I find that extraordinary. The purpose of the rule is to ensure that a new business is properly capitalised. But the 2019 companies legislation here did away for the need to have statutory capital of 1,800 euros for a private company. Now, all you need is capital of one euro, but you bear that personal liability. So buying my company lets you avoid the risk of going bankrupt. It doesn’t stop you going bankrupt if you’re a hopeless businessman, but it doesn’t involve your private assets as collateral for the company’s debts. And I think that that’s wrong, but it’s the way it is.
A company is an artificial person, but they are not subject in any meaningful way to the rules that apply to real persons. Yet the only reason they get created is because people can channel transactions through them that would cost them dearly in terms of reputation, financial risk, harm done to others and tax if they were done in the name of the actual people who are doing the transaction. When Mr Sheen portrays a character, like Jed Bartlet, the fictional U.S. president in The West Wing, people know that it’s Martin Sheen who’s on the screen. But, after a few minutes of watching, it’s not really Sheen who’s there. It’s Jed Bartlet. We follow the story and forget who it is who’s playing the character, and that’s also what happens when a company is interposed between the billionaire and the public he is fleecing with his corporate affairs.
When Monsanto’s scurrilous deceptions in the Round-up glysophate concealment came to light, they sold the assets to Bayer, and left the Germans to clear up the mess. But after United Fruit had arranged for the massacre of 2,000 striking banana plantation workers in Colombia in 1928, they switched their name to Chiquita, and invented cute Carmen Miranda-style cartoon characters to persuade American housewives to put banana on their kids’ cornflakes every morning.

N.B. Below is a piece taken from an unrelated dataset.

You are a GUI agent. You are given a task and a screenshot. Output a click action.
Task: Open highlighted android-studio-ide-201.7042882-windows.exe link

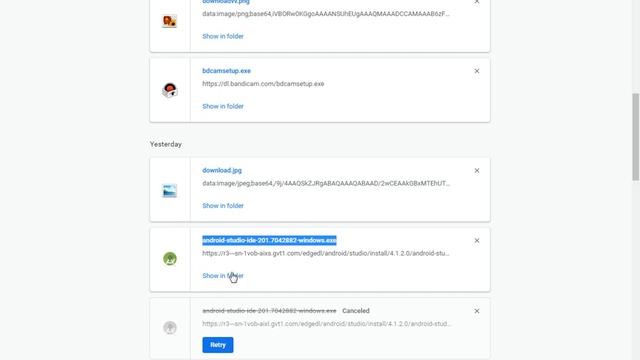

Perhaps the best illustration of what’s wrong with corporate image cosmetics can be seen in the 1997 movie Face/Off, in which archrivals John Travolta and Nicholas Cage end up wearing each other’s faces: but even that physical change cannot alter the personalities of the men beneath the surgery. It was a fascinating film to see how the two actors adopted each other’s mannerisms and characters, and likewise revealing to the audience how, change a name all you will, a rose will always stink as bad.
King Charles may be prepared to lend his support to police investigations into AMW, but he’s only saving his own skin, and that of his royal firm. Now there are voices being raised to have AMW removed from the line of succession, and that has to be the greatest joke of all. First, the line of succession is supposed to be sacrosanct in a monarchy: it can’t be fiddled with. That was the entire controversy over the execution of Charles I, the warming-pan baby that would become the Old Pretender, and the abdication of Edward VIII. A king who suspends parliament—constitutional crisis; an illegitimate Catholic successor to the throne—constitutional crisis; a king who wants to marry an American divorcee—constitutional crisis. You can’t just annul the crisis by whipping a wrongdoer who will admit of no wrongdoing out from the line of succession. After all, what has he done wrong? Is he not entitled to the presumption of innocence, the defence of which is the bulwark of the legal system that exercises justice in the king’s name? Hm?
If the line of monarchical succession is to be manipulated to ensure that we can always cherry-pick a half-acceptable head of state in Britain (not to mention divinely appointed head of the Church of England), then why not just go the whole hog and elect a head of state? We may not necessarily get a good one, but at least we have an established procedure for getting rid of them and don’t need to fret like headless chickens when they turn out to be passing state secrets to what turns out to be the enemy. The fact that some elected presidents might turn out to be even worse than Charles I simply means that people need to be readier to set up barricades more often than is their wont.